ICG Euro CLO 2023-1: 02 April 2023
The assets securing the Notes will consist primarily of a portfolio of Senior Obligations, Mezzanine Obligations and High Yield Bonds, and will be managed by Intermediate Capital Managers Limited.
Eligibility criteria (includes): it is a Secured Senior Obligation, a Corporate Rescue Loan, an Unsecured Senior Obligation, a Mezzanine Obligation, a Second Lien Loan or a High Yield Bond; it is not a Defaulted Obligation, a Credit Risk Obligation or a Deferring Security; it is not a Structured Finance Security or a Synthetic Security; it is not a Zero Coupon Security; other than in the case of a Corporate Rescue Loan, it has a Fitch Rating of not lower than “CCC-” and a S&P Rating of not lower than “CCC–”; it is an ESG Compliant Obligation; is an obligation of an Obligor or Obligors Domiciled in a Non-Emerging Market Country (as determined by the Investment Manager acting on behalf of the Issuer); it is not a Project Finance Loan; it is not a Step-Down Coupon Security or a Step-Up Coupon Security.

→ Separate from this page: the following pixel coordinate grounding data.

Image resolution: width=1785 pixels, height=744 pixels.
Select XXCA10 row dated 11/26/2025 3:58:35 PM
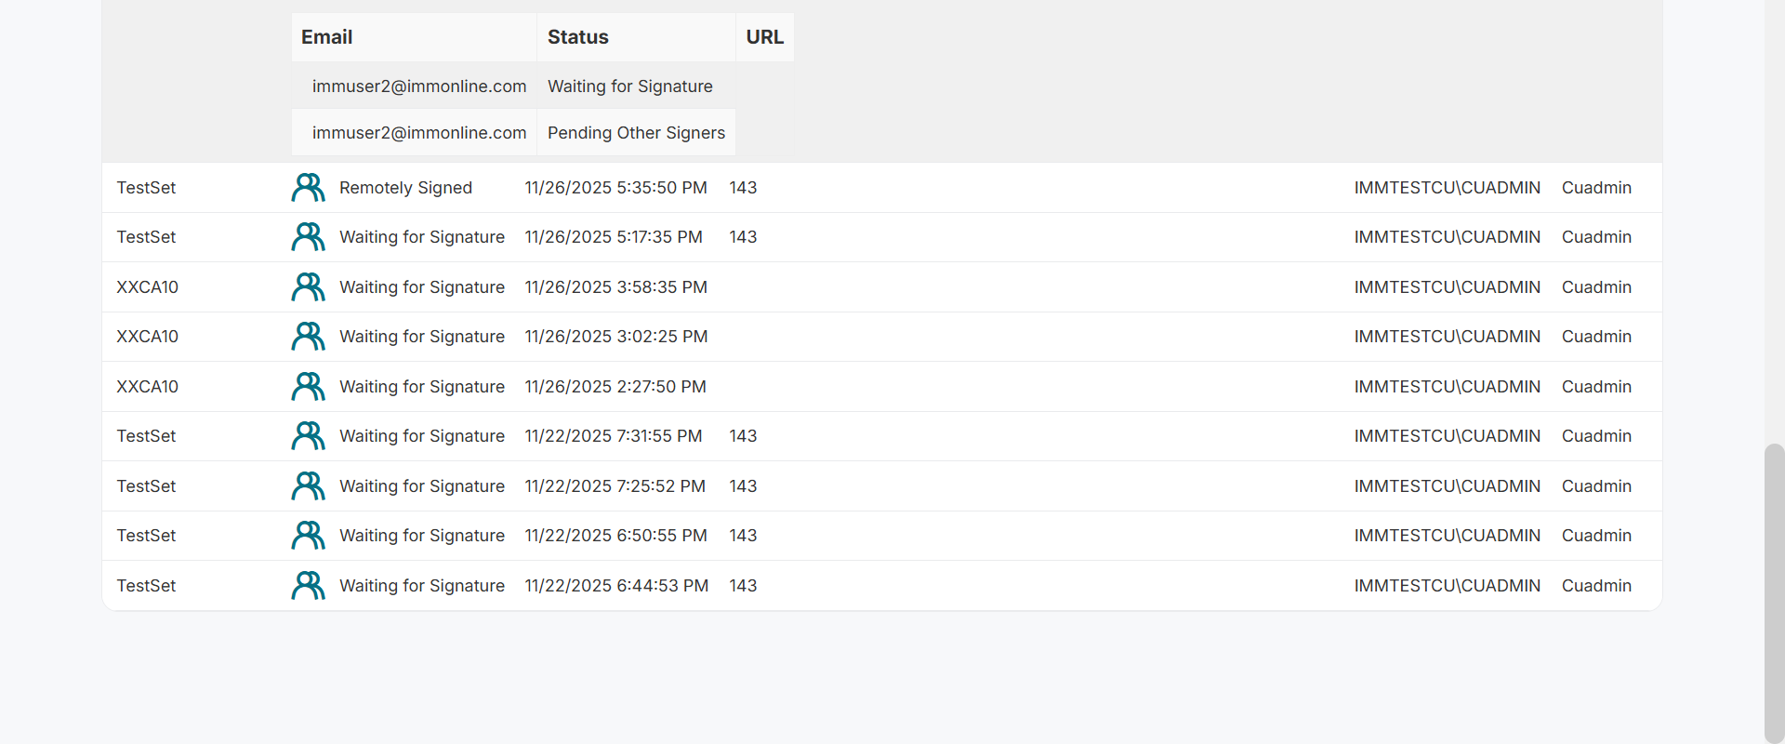point(147,287)
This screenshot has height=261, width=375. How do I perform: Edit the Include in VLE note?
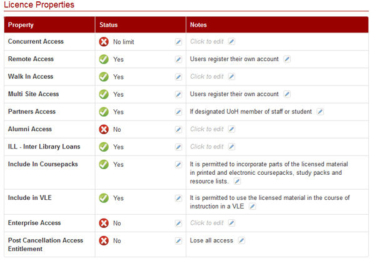tap(253, 206)
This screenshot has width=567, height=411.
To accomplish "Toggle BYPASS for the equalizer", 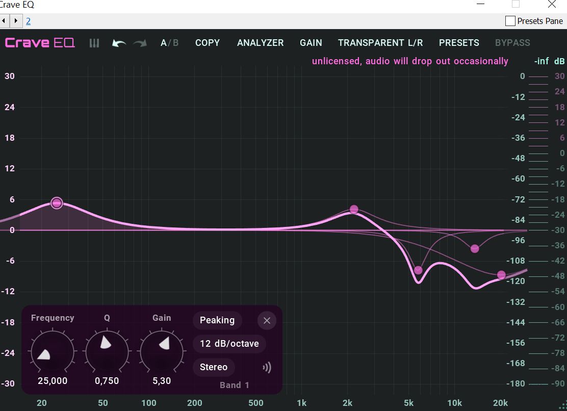I will [x=512, y=43].
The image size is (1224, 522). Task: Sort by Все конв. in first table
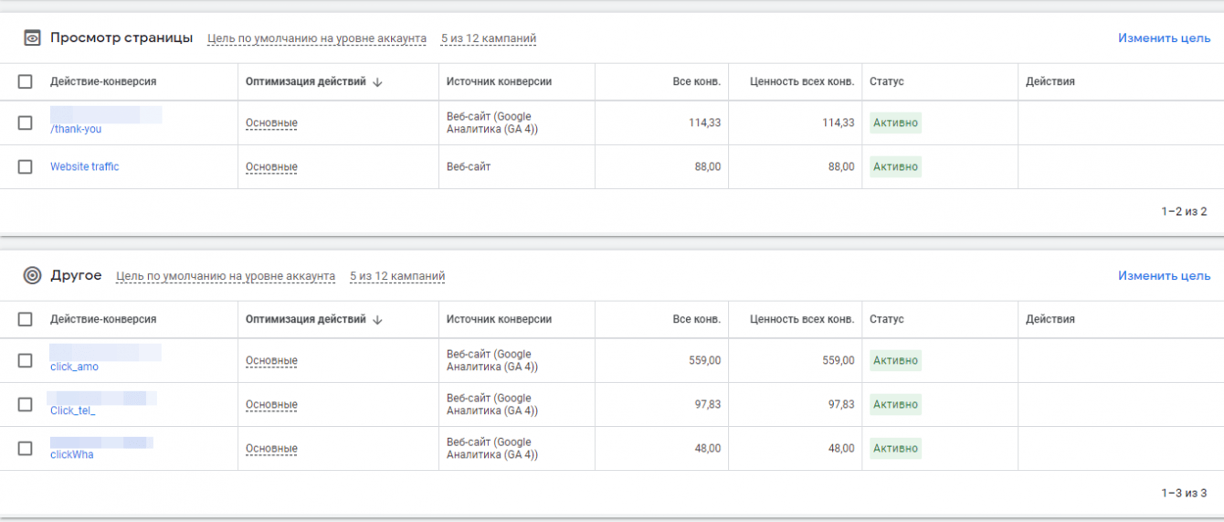click(x=696, y=81)
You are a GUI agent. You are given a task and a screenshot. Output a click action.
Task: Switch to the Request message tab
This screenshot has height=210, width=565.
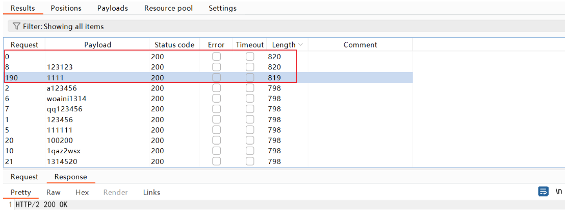point(24,177)
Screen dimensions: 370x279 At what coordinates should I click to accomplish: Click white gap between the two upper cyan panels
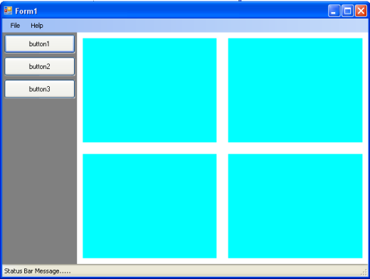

The Issuer anticipates that, by the Issue Date, it (or the Investment Manager on its behalf) will have purchased or committed to purchase Collateral Obligations the Aggregate Principal Balance of which is equal to at least €380mln, which is 95.0% of the Target Par Amount.
The Notes (other than the Class Z Notes) are being offered by the Issuer through J.P. Morgan Securities plc in its capacity as Initial Purchaser of the Notes, subject to prior sale.
EU Risk Retention: Intermediate Capital Managers Limited shall act as Retention Holder for the purposes of the Securitisation Regulation Requirements and will undertake to acquire on the Issue Date and retain, in its capacity as originator, on an ongoing basis for so long as any Class of Notes remains outstanding, a material net economic interest in the first loss tranche of not less than 5% of the nominal value of the securitised exposures through the purchase and retention of Subordinated Notes with an original Principal Amount Outstanding such that the aggregate purchase price thereof equals or exceeds 5% of the Collateral Principal Amount.
US Risk Retention: The Retention Holder does not intend to retain a risk retention interest contemplated by the US Risk Retention Rules in connection with the transaction, in reliance on the “Safe harbor for certain foreign-related transactions” contained in the US Risk Retention Rules.